Article leaves out health effects of early menopause.

Posted by Steven Neese at Apr 06, 2011 07:00 AM |

A recent article published in The Telegraph reported on a study that described a relationship between perfluorocarbon (PFC) exposure and menopause. The study found that women of both perimenopausal (42 to 51 years old) and menopausal (51 to 65 years old) age were more likely to have experienced menopause if they had higher blood levels of PFC’s.

The article highlighted the mechanisms by which PFCs may produce a toxic effect, but failed to discuss the potential ramifications that early menopause would have on women’s long-term health. Several health risks associated with menopause are heightened in women who reach menopause prematurely.

One such risk is a greater incidence of cardiovascular disease. The risk of cardivascular disease and death is higher in women who reach menopause before the age of 50.

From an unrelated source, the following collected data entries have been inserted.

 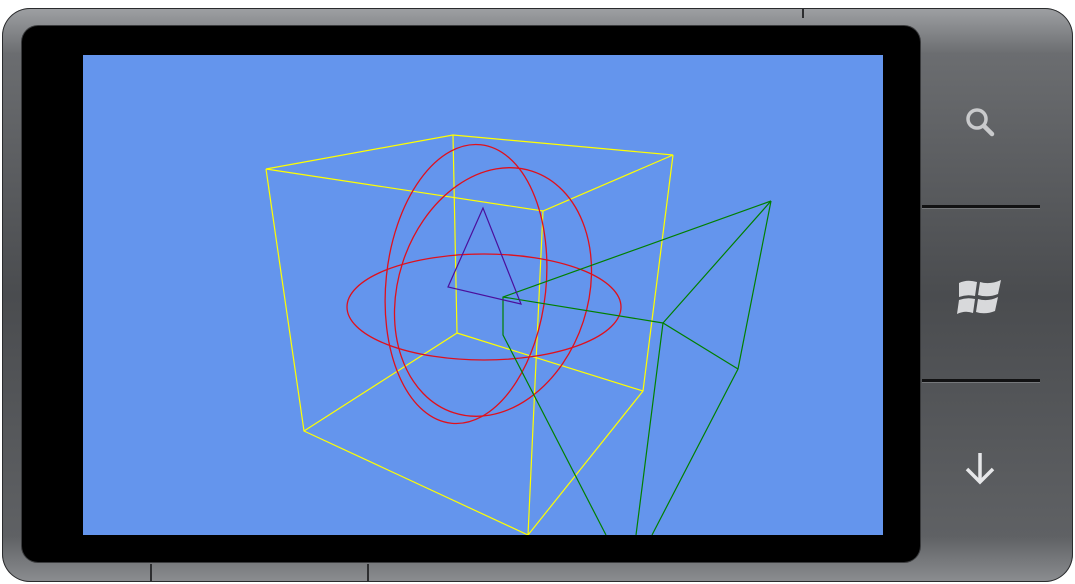 I want to click on back-button, so click(x=980, y=468).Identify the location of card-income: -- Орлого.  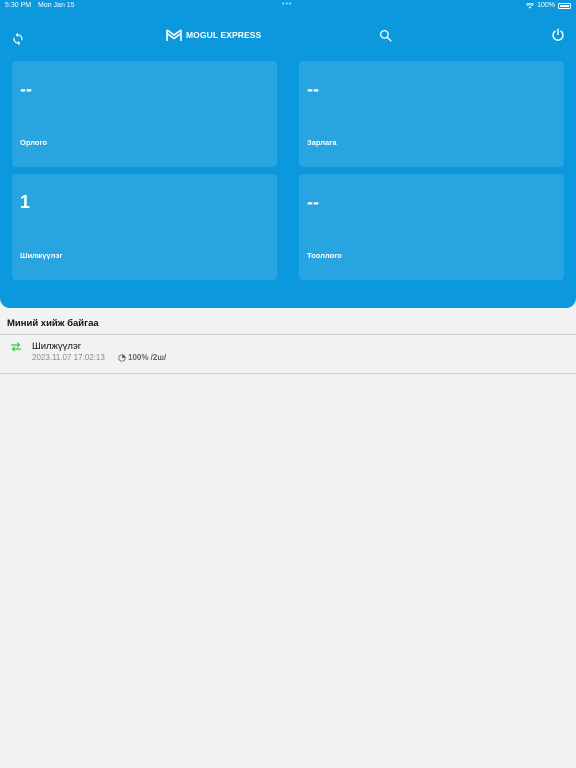
(144, 114).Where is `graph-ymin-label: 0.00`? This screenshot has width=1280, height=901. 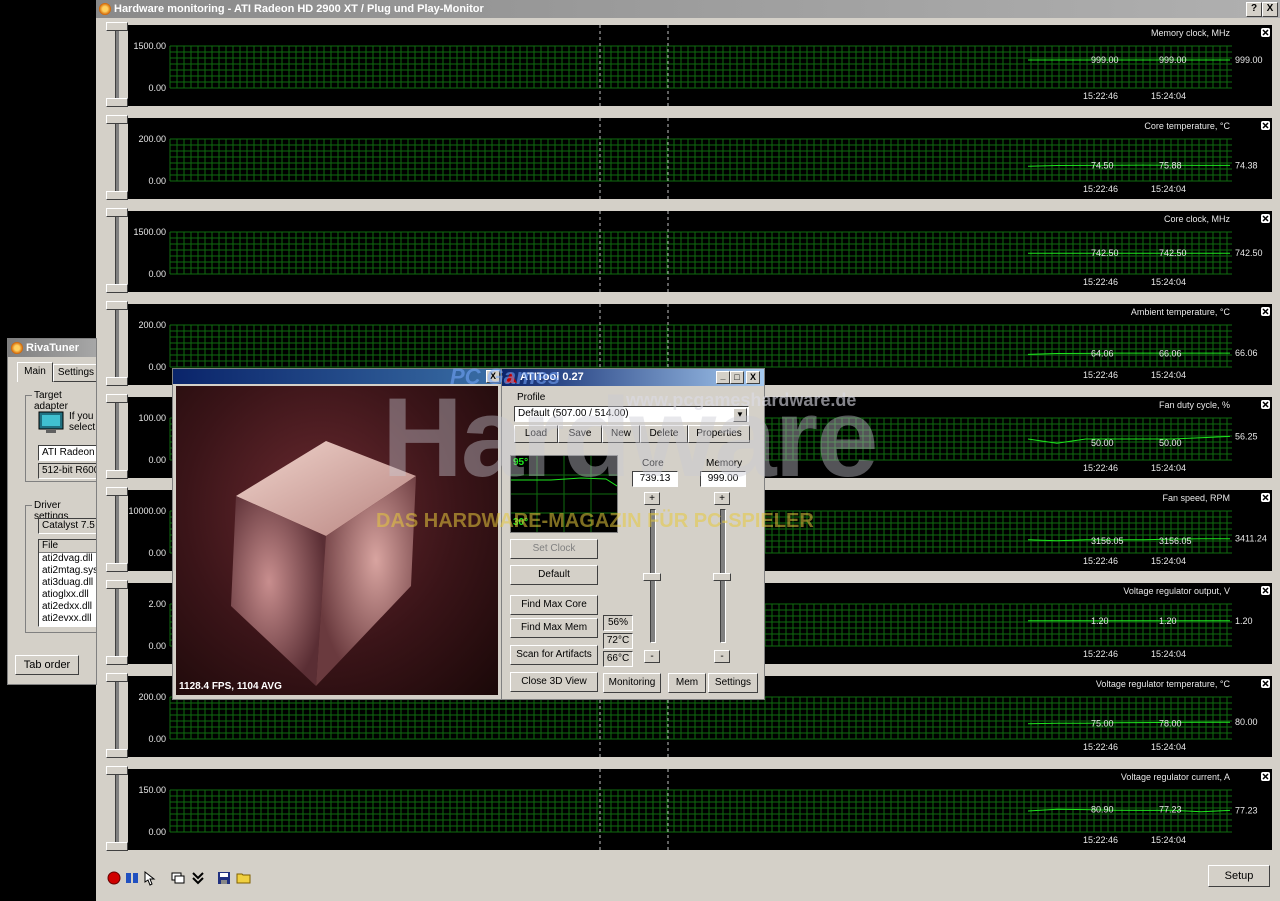
graph-ymin-label: 0.00 is located at coordinates (157, 367).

Another important health effect is an increased risk of developing osteoporosis. Early menopause is associated with a lower bone mass later in life. Some researchers have also found women who experience menopause before age 45 are at a greater risk for more serious bone fractures, including hip and back, before age 70.

PFCs, which are used in the manufacture of Teflon and stain-repellent coatings as well as food wraps and other consumer products, are a pervasive contaminant in human bodies.

In women older than 42, the probability of having experienced menopause is higher if blood levels of PFCs were also high. In light of this study, specific coverage of the health risks associated with reaching menopause at an earlier age seems prudent.